▶ **INSTRUCTION**:
Can you quote the records word for word, beginning at the line that contains "Where should I" and continuing through the end of the records, with the pictures left out?

-------

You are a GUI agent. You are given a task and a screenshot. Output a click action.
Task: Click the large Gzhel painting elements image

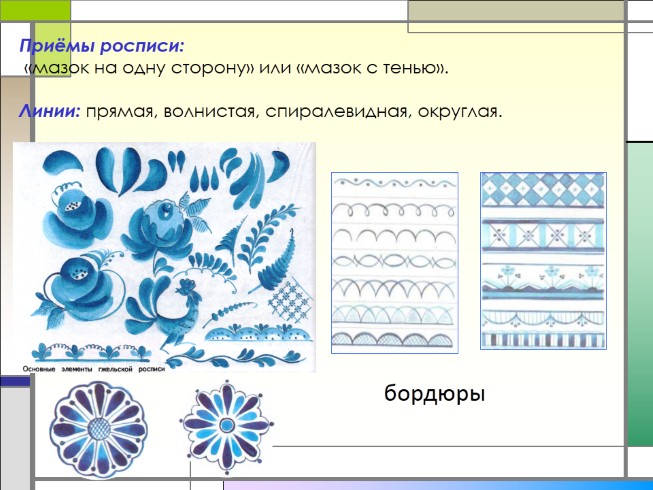click(165, 255)
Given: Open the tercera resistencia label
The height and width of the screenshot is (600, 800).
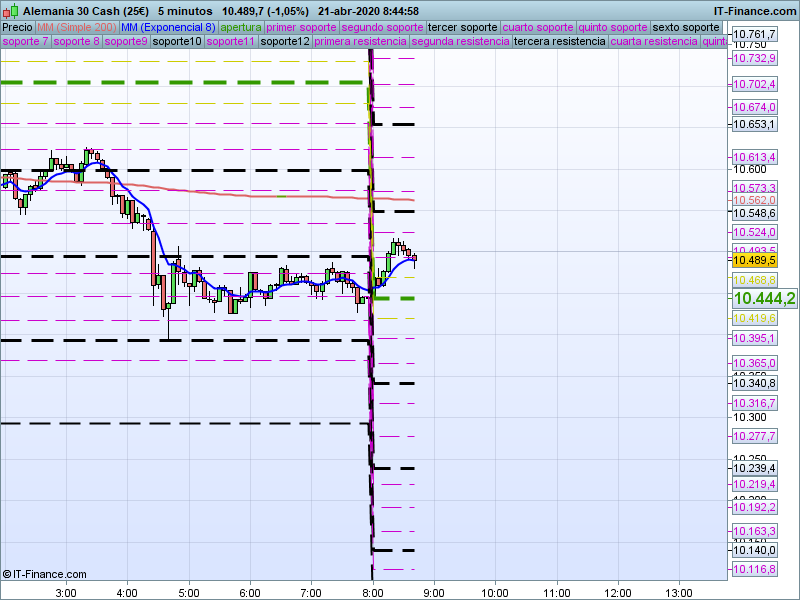Looking at the screenshot, I should (x=559, y=41).
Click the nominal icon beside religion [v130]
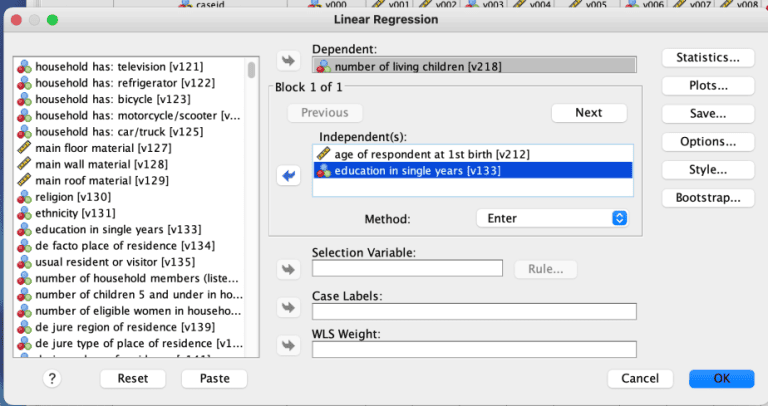Viewport: 768px width, 406px height. click(24, 197)
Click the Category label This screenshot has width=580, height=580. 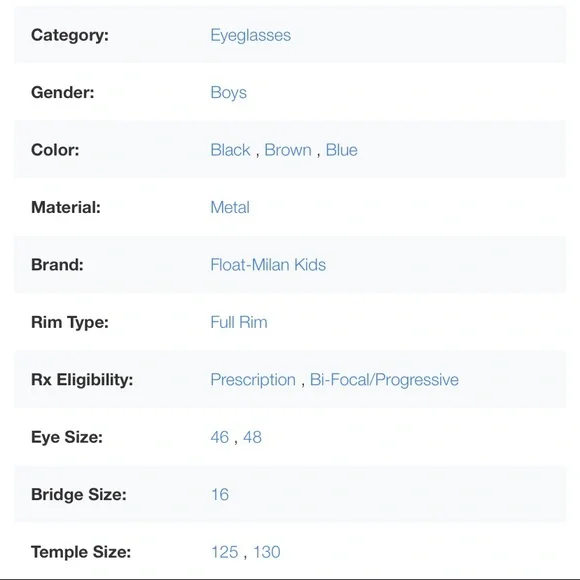(70, 36)
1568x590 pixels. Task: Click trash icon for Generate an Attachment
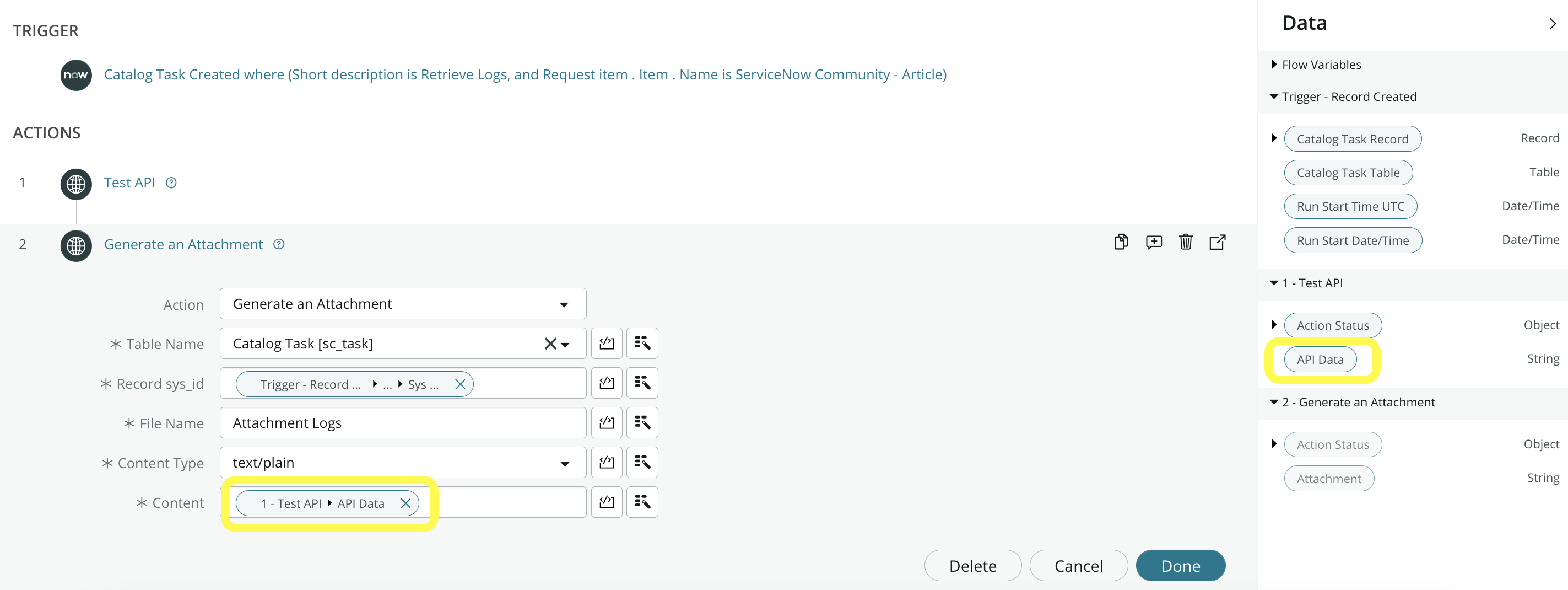(x=1186, y=243)
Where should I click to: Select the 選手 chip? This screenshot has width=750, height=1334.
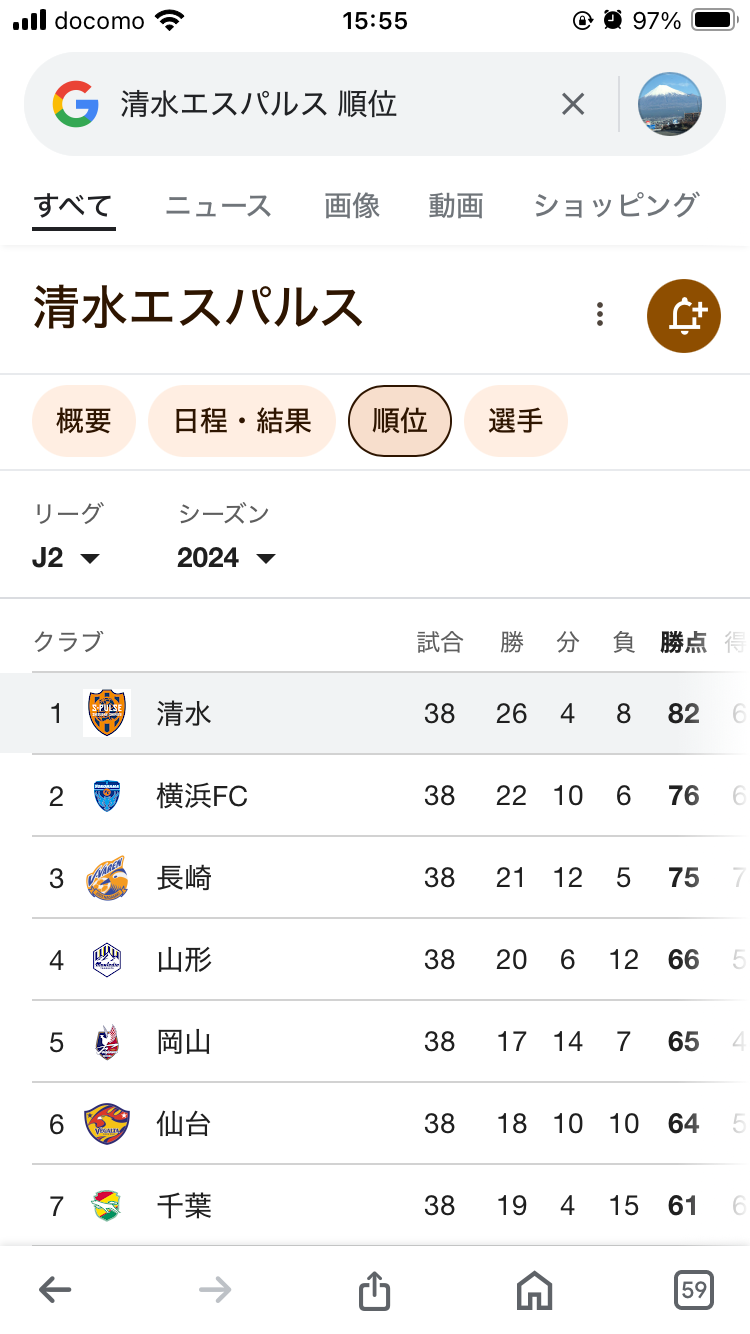pyautogui.click(x=516, y=421)
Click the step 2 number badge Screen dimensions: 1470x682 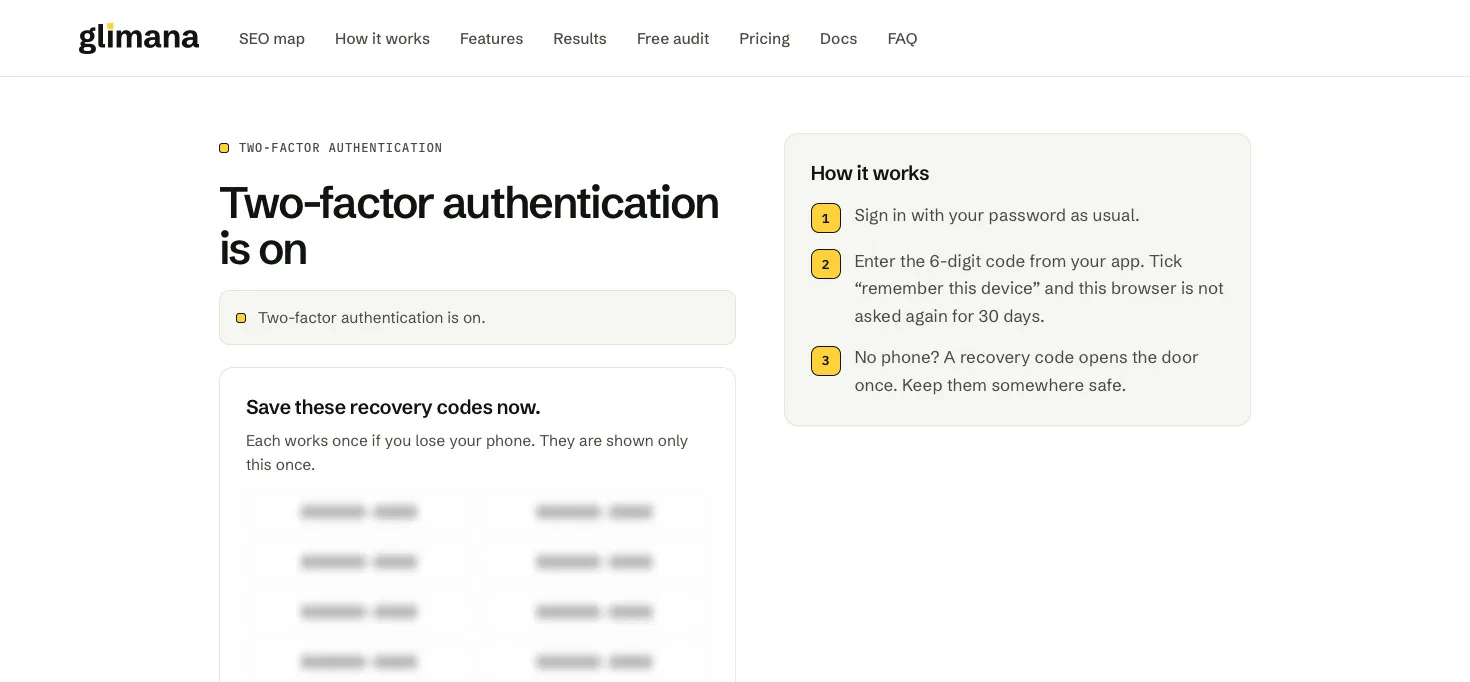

-------

▶ **OUTPUT FOR THIS EXERCISE**:
Where should I click to: Select the 選手 chip? This screenshot has width=750, height=1334.
pyautogui.click(x=516, y=421)
Click the step 2 number badge Screen dimensions: 1470x682 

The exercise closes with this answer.